§ **Work request**
When the line with "Instruction: Open #COMINIERE" comes up, set it down and every later line to the end of the data, exactly and without pictures.

[Material provided]

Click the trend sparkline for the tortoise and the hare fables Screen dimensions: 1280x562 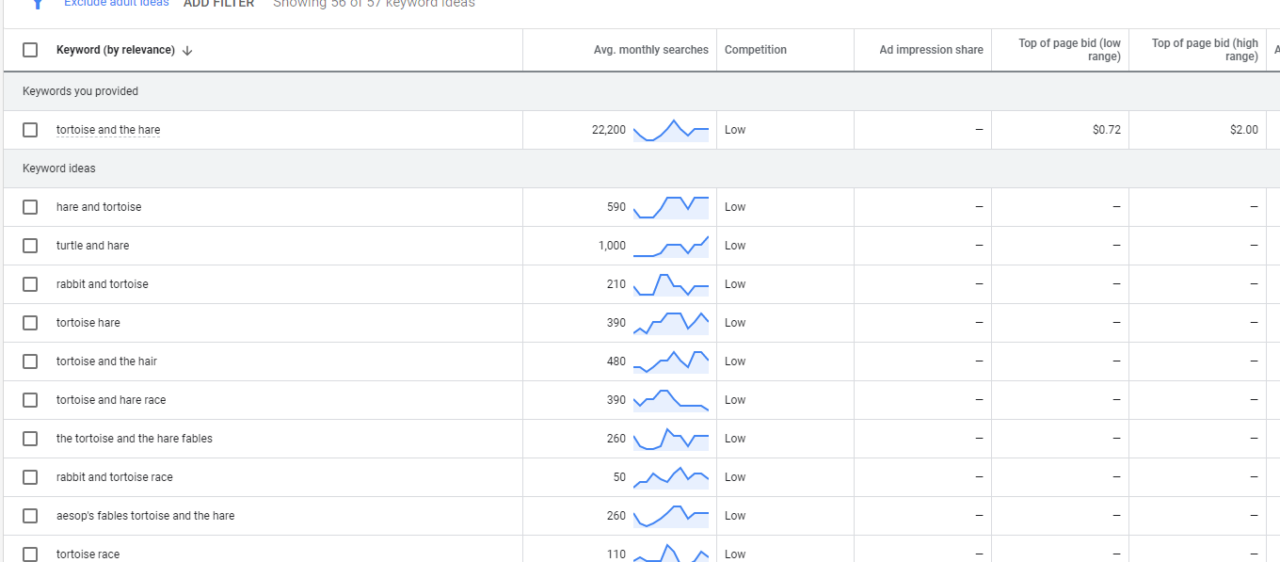670,439
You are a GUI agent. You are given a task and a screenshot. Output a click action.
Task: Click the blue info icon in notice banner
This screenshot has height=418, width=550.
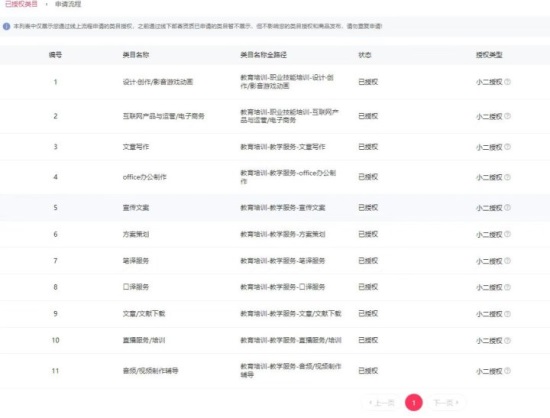click(7, 26)
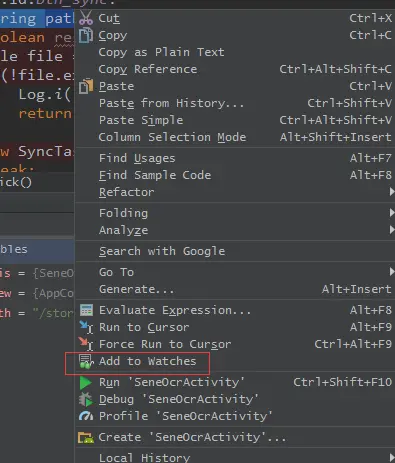
Task: Click the green Run triangle icon
Action: [x=86, y=382]
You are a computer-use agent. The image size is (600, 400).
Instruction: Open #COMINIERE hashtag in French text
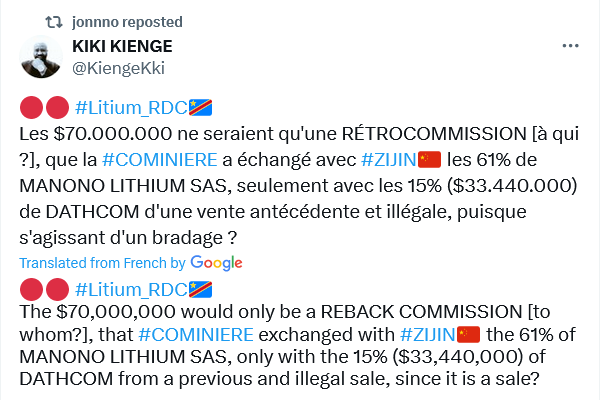tap(160, 160)
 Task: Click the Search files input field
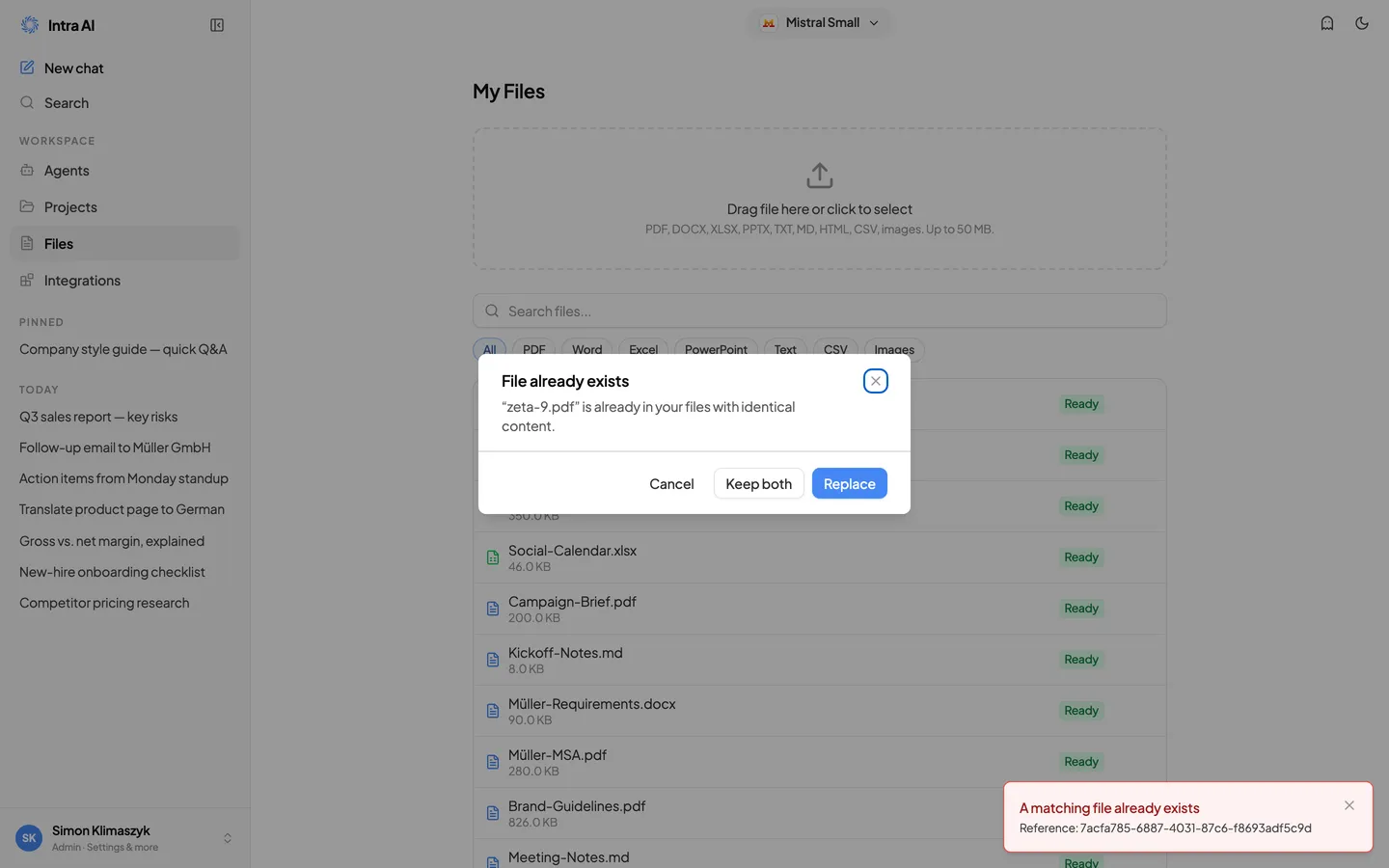click(820, 311)
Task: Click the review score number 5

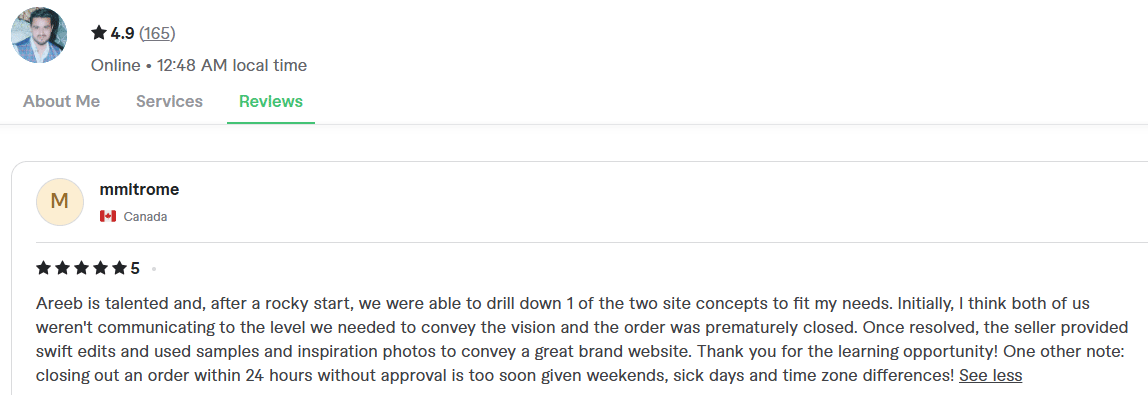Action: [135, 268]
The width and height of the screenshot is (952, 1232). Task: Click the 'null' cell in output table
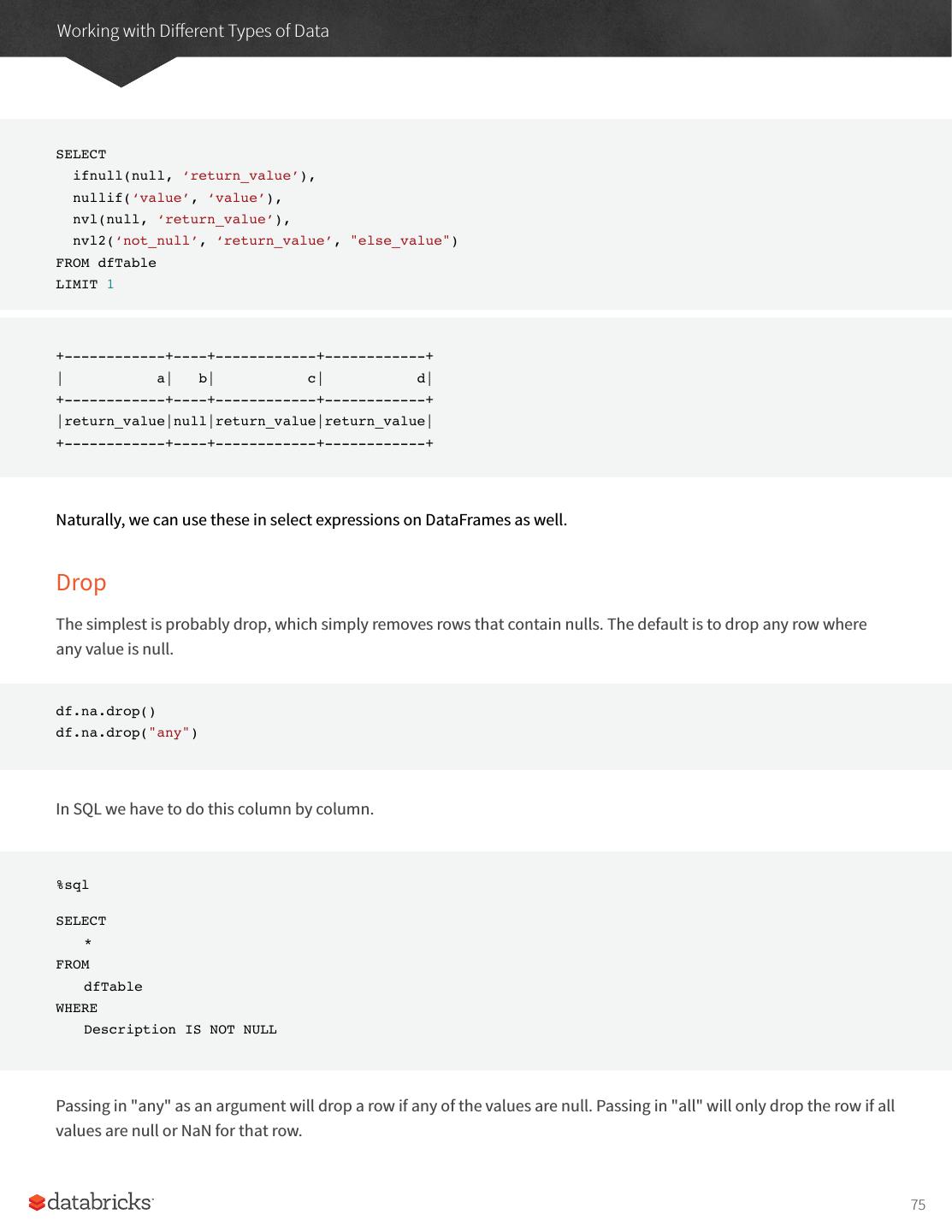tap(190, 421)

[/Material provided]

§ **Output for this exercise**
Instruction: Open #COMINIERE hashtag in French text
tap(160, 160)
 Task: Click the Search files input field
click(820, 311)
Task: Click the review score number 5

Action: [135, 268]
The width and height of the screenshot is (952, 1232). Task: Click the 'null' cell in output table
tap(190, 421)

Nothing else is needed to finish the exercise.